Gay marriage in NI should be permitted: Taoiseach

- BY DAVID YOUNG, PA

THE DUP should stop using a controvers­ial Stormont voting tactic to block the introducti­on of same-sex marriage in Northern Ireland, Taoiseach Leo Varadkar has said.

Mr Varadkar said he told DUP leader Arlene Foster “very clearly” in their meeting last week that her party should discontinu­e its use of the petition of concern.

Northern Ireland is the only part of the UK and Ireland where same-sex marriage remains outlawed.

The DUP has used the voting mechanism to prevent a law change, despite a majority of MLAs supporting the move at the last vote.

Mr Varadkar — the Republic’s first gay premier — said when he met Mrs Foster and the DUP last week in Dublin, he expressed his “very strong view that marriage equality should be permitted in Northern Ireland” and the “petition of concern mechanism should not be used to block marriage equality”.

He said there “wasn’t a meeting of minds on this issue” but he would continue to raise the matter.

“I don’t think there’s any prospect that marriage equality will not continue in Ireland and in Britain. The only question is when, not whether, it will come about in Northern Ireland,” he said.

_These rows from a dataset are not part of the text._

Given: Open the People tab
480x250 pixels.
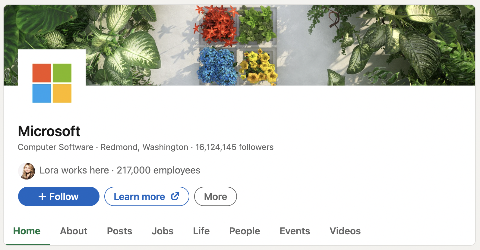Looking at the screenshot, I should point(245,231).
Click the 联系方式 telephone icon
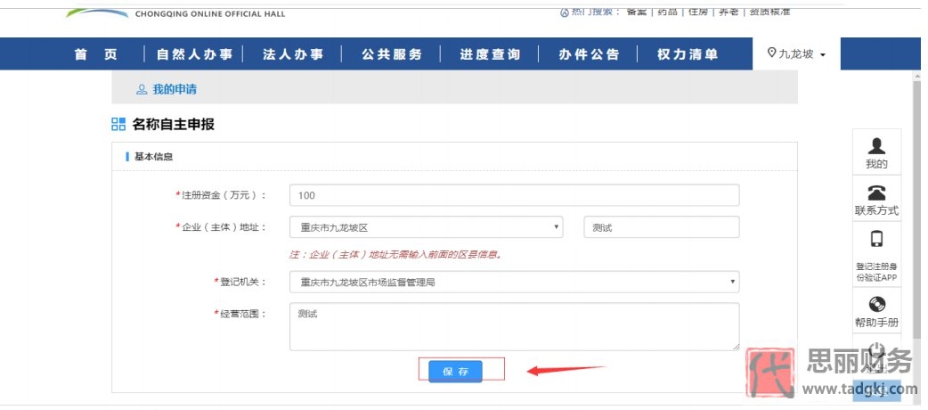Image resolution: width=928 pixels, height=410 pixels. [x=876, y=193]
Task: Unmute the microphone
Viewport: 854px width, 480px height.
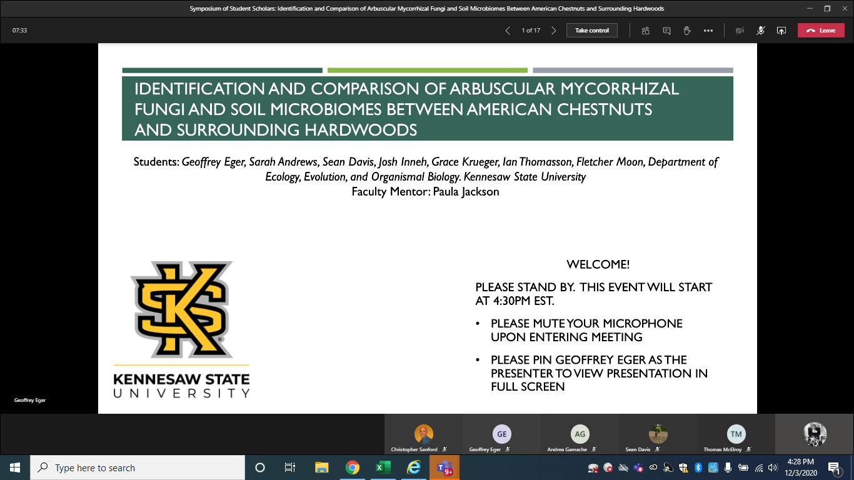Action: pos(761,31)

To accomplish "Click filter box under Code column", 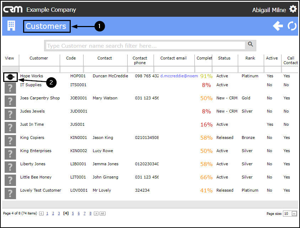I will [71, 69].
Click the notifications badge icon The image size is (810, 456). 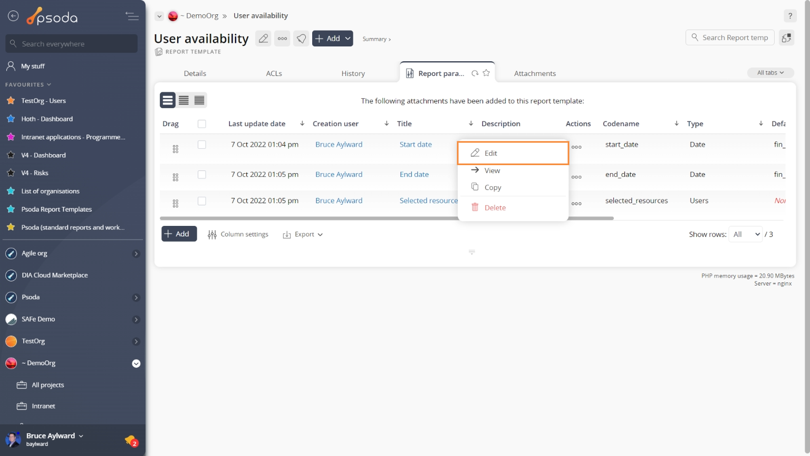(x=131, y=440)

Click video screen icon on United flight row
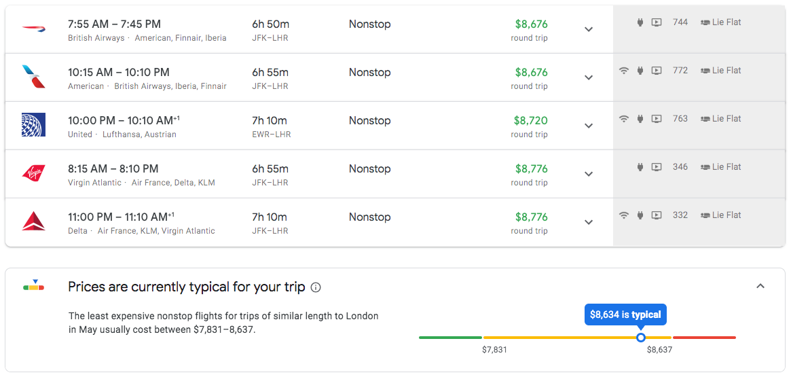pyautogui.click(x=656, y=119)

The DUP has consistent­ly rejected any suggestion it is homophobic, insisting it is instead protecting the “traditiona­l” definition of marriage.

Asked about Mr Varadkar’s comments during a press conference in Belfast, senior DUP member Simon Hamilton said: “Leo has a well stated and clear position on that and the DUP equally has a clear and well stated position in respect of that issue.”